An expedition to Mars has uncovered an intriguing structure buried beneath the planet's surface.

The structure have the appearance of large polygons underground, and could offer insight into the structure and make-up of the planet.

Analysis from the Chinese rover Zhurong has revealed the 16 structures, which experts are now analysing.

Zhurong is the first Chinese rover expedition to the Red Planet and is exploring Utopia Planitia, the largest impact crater on Mars.

Radar from the rover found the structures buried around 35 metres underground, and examined their appearance horizontally across 1.9 kilometres - the first time this has been done.

But what do the structures mean?

Well, experts think that they were formed as part of a freeze and thaw cycle which was also responsible for creating cracks in the terrain when it was at the surface.

Previously, evidence has suggested that floods in the basins more than 3 billion years ago would have displaced sediment.

The rover is on the surface of Mars.
HUM Images/Universal Images Group via Getty Images

This combined with other thermal processes would have formed the structures.

There was also no evidence that the structures had been formed as a result of lava like some on Earth, for example the Giant's Causeway in Ireland.

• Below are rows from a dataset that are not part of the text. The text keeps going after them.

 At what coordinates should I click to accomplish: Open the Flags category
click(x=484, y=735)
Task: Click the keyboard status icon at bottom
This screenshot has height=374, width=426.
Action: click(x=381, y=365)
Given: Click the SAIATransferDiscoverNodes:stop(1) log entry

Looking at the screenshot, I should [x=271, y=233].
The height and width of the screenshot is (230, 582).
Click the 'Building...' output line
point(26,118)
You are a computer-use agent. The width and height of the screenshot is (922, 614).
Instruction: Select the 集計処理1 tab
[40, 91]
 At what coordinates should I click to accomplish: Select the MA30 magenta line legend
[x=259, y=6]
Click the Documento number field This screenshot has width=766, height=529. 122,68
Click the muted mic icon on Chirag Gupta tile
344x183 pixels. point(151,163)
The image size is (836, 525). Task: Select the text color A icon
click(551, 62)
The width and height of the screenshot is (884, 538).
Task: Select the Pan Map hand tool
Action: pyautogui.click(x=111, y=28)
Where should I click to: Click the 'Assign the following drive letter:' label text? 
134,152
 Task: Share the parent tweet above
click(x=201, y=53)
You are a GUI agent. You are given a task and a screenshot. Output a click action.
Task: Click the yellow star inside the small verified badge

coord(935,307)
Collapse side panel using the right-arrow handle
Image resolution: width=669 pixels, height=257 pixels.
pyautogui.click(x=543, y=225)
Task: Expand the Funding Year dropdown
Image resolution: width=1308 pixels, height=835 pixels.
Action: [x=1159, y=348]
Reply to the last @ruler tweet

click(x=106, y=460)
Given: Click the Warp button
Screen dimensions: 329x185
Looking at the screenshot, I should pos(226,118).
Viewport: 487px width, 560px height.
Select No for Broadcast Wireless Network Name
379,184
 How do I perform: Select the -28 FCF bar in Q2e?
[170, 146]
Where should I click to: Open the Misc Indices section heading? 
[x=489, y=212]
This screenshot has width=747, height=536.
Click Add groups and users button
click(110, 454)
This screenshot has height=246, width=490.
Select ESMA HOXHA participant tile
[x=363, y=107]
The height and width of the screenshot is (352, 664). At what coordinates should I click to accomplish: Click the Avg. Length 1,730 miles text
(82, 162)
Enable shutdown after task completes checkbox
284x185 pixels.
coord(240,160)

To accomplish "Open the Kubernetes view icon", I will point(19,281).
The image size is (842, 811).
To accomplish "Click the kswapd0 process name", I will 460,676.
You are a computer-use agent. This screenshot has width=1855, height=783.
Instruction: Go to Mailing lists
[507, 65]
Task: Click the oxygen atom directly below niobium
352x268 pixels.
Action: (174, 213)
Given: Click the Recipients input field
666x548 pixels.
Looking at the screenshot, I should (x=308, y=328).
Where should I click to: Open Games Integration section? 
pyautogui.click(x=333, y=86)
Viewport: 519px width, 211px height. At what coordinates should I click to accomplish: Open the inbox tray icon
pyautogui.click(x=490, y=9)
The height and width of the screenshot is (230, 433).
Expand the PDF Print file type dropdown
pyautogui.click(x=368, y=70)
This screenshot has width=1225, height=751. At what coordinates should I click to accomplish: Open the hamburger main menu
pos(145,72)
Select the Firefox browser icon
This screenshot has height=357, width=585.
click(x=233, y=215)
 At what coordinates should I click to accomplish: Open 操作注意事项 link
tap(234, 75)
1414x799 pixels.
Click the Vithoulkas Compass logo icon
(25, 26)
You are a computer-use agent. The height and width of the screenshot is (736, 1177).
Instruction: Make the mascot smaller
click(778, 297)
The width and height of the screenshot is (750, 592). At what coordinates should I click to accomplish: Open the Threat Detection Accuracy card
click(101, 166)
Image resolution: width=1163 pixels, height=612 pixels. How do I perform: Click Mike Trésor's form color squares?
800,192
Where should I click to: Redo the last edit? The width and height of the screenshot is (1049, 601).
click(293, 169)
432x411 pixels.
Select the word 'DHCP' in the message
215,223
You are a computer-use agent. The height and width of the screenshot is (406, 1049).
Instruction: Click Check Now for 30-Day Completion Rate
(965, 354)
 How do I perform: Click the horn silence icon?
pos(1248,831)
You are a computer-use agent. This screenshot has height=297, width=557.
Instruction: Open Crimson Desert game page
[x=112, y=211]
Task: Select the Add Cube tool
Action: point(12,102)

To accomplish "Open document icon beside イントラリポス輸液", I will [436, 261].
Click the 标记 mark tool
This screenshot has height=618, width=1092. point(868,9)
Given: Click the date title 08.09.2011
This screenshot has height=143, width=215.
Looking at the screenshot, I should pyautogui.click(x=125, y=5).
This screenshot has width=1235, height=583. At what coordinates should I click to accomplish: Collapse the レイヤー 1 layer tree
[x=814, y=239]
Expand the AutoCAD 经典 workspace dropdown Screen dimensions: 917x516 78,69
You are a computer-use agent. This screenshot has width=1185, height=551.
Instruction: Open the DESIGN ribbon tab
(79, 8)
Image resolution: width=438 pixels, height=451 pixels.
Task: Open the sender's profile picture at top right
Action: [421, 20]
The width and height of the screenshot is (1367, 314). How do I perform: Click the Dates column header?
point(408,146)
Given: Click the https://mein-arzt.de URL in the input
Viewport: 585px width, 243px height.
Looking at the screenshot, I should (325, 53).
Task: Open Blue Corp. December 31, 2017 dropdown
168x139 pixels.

This is all well and good, but what can we glean from this information?

It tells us that, at one point, Mars had not only an atmosphere, but a varied atmosphere which would have been responsible for the freeze and thaw process indicated by the structures.

Yes, that's right, looking at structures buried deep underground can help us to theorise about the contents of the atmosphere not just millions, but billions of years ago.

Isn't science just amazing?

The structures are buried deep beneath the surface.
NASA/Jet Propulsion Laboratory/ Cornell University via Getty Images

The study authors said: “Occurring at low latitudes (∼25° N), the polygonal terrain, which is interpreted as having most likely formed by thermal contraction cracking, makes a compelling case for the high obliquity of early Mars.

“The subsurface structure with the covering materials overlying the buried paleo-polygonal terrain suggests that there was a notable palaeoclimatic transformation some time thereafter.”

And, of course, the presence of water on Mars in the past also raises a lot of interesting questions about whether there has ever been life on the planet.

All the same, Mars is not the highest candidate for extraterrestrial life in the solar system.

That goes to Jupiter's moon Europa.

Some scientists think that beneath the moon's frozen surface is a deep and cold ocean of liquid water.

If this exists, it may not be an environment that distinct from that found in the deepest oceans on Earth where life, though thinly spread, is abundant.